Mientras
estaba leyendo La llamada, de Leila Guerriero (Anagrama, 2024), me iba
acordando de aquella afirmación que recuerdo haber leído (quizá me falle la
memoria) en el murciano Miguel Espinosa: que a veces no se escriben novelas,
sino “libros”. Es decir, tomos que no admiten con facilidad (ni la requieren)
una “etiqueta” que los defina. Porque este volumen, resulta evidente para
cualquiera que bucee en sus líneas, no es una novela, ni una biografía, ni un
ensayo, ni un tomo político, ni un rastreo psicológico; pero, a la vez y de
forma gloriosa, es todo eso y mucho más. Sus más de cuatrocientas páginas giran
en torno a Silvia Labayru, una mujer real, argentina, que vivió en su juventud
una experiencia traumática. Pertenecía a la organización peronista Montoneros
y, a punto de terminar el año 1976, estando embarazada, sufrió un brutal
secuestro por parte de militares golpistas de su país y fue retenida en la
tristemente célebre ESMA, la Escuela de Mecánica de la Armada. Dos años
después, ya liberada, comenzó la segunda parte de su tormento: tener que
“justificar” que había sobrevivido, sin que nadie se creyera con derecho a tildarla
de puta o de traidora. La periodista Leila Guerriero lo resume con tanta
contundencia como gravedad en la página 249 del libro: “Secuestrada. Torturada.

Extracto de datos —
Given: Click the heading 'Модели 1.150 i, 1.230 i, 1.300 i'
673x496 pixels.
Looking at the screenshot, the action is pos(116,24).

Tarea A —
Según el texto sobre La llamada, ¿qué cosas dice que no es ese volumen?
Tarea B —
En el texto sobre La llamada, ¿a qué organización pertenecía Silvia Labayru?
Tarea C —
Sigue escribiendo el texto sobre La llamada desde su última frase.
El material viene de otra fuente.

Respuesta A —
Una novela, una biografía, un ensayo, un tomo político y un rastreo psicológico.

Respuesta B —
A la organización peronista Montoneros.

Respuesta C —
Encerrada. Puesta a parir sobre una mesa. Violada. Forzada a fingir. Al fin
liberada. Y, entonces, repudiada, rechazada, sospechosa”. Con esas imágenes
girando en su cabeza, Leila Guerriero se embarcó en una investigación que la ha
ocupado durante muchísimo tiempo y que elaboró entrevistándose mil veces con
Silvia Labayru y con todas las personas que durante décadas han formado parte
de su entorno: familiares, amigos, compañeros de militancia… Ese océano de
detalles, como todos los océanos, estaba lleno de agua y sal, pero también de
tiburones, soledad, naufragios, lágrimas, traiciones ciertas o sentidas,
ambigüedades, matices contradictorios, pliegues oscuros e incluso algún
maelstrom. “¿Cómo saber cuál es la versión correcta?”, se pregunta la autora en
la página 337.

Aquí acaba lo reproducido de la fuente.